▸ WHAT IS ASKED:
Rewrite the material from its first line through the line containing "Action: pos(138,277)" as a Markdown table with the columns "Row" and "Line." Number each row and leave out blank lines.

****************************************

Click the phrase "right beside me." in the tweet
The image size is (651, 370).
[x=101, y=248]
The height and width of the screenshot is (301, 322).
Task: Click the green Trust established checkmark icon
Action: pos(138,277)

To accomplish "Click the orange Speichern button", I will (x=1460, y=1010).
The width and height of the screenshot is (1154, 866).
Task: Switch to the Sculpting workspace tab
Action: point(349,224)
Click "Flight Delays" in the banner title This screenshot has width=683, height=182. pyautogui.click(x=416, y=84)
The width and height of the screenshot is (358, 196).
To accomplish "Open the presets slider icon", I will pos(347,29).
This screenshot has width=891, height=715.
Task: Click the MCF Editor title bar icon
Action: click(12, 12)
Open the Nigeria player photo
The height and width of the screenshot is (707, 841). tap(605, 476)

****************************************

▸ RESPONSE TO THIS EXERCISE:
| Row | Line |
|---|---|
| 1 | Click the phrase "right beside me." in the tweet |
| 2 | The image size is (651, 370). |
| 3 | [x=101, y=248] |
| 4 | The height and width of the screenshot is (301, 322). |
| 5 | Task: Click the green Trust established checkmark icon |
| 6 | Action: pos(138,277) |